Stored data:
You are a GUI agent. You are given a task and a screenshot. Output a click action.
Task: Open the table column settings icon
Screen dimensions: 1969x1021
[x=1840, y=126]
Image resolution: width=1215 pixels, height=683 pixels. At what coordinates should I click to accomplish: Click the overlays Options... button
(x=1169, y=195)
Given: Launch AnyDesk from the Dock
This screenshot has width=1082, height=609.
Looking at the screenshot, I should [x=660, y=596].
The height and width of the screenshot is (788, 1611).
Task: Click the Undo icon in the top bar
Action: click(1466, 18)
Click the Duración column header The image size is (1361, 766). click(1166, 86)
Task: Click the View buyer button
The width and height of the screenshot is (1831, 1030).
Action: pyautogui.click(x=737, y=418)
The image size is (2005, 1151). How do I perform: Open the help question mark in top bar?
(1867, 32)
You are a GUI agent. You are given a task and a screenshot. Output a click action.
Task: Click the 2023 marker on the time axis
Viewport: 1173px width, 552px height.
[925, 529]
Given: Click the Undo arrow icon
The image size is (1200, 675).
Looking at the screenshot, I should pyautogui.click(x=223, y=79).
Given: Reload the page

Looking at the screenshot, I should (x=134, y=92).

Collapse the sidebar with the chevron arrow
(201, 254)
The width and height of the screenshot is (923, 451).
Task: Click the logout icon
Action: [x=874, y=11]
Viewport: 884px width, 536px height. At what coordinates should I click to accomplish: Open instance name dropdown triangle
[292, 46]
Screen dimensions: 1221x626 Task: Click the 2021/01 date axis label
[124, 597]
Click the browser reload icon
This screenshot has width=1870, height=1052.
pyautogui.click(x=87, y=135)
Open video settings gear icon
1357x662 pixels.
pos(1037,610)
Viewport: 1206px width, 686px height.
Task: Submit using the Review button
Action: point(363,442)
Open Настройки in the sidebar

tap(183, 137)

● What you will do
Exactly as they appear above, transcribe the records in full.

● Response to this task
You are a GUI agent. You are given a task and a screenshot. Output a click action.
Task: Open the table column settings icon
Screen dimensions: 1969x1021
[x=1840, y=126]
Image resolution: width=1215 pixels, height=683 pixels. At what coordinates should I click to accomplish: Click the overlays Options... button
(x=1169, y=195)
Given: Launch AnyDesk from the Dock
This screenshot has width=1082, height=609.
Looking at the screenshot, I should [x=660, y=596].
The height and width of the screenshot is (788, 1611).
Task: Click the Undo icon in the top bar
Action: click(1466, 18)
Click the Duración column header The image size is (1361, 766). click(1166, 86)
Task: Click the View buyer button
The width and height of the screenshot is (1831, 1030).
Action: pyautogui.click(x=737, y=418)
The image size is (2005, 1151). How do I perform: Open the help question mark in top bar?
(1867, 32)
You are a GUI agent. You are given a task and a screenshot. Output a click action.
Task: Click the 2023 marker on the time axis
Viewport: 1173px width, 552px height.
[925, 529]
Given: Click the Undo arrow icon
The image size is (1200, 675).
Looking at the screenshot, I should pyautogui.click(x=223, y=79).
Given: Reload the page

Looking at the screenshot, I should (x=134, y=92).

Collapse the sidebar with the chevron arrow
(201, 254)
The width and height of the screenshot is (923, 451).
Task: Click the logout icon
Action: [x=874, y=11]
Viewport: 884px width, 536px height. At what coordinates should I click to accomplish: Open instance name dropdown triangle
[292, 46]
Screen dimensions: 1221x626 Task: Click the 2021/01 date axis label
[124, 597]
Click the browser reload icon
This screenshot has width=1870, height=1052.
pyautogui.click(x=87, y=135)
Open video settings gear icon
1357x662 pixels.
pos(1037,610)
Viewport: 1206px width, 686px height.
Task: Submit using the Review button
Action: point(363,442)
Open Настройки in the sidebar

tap(183, 137)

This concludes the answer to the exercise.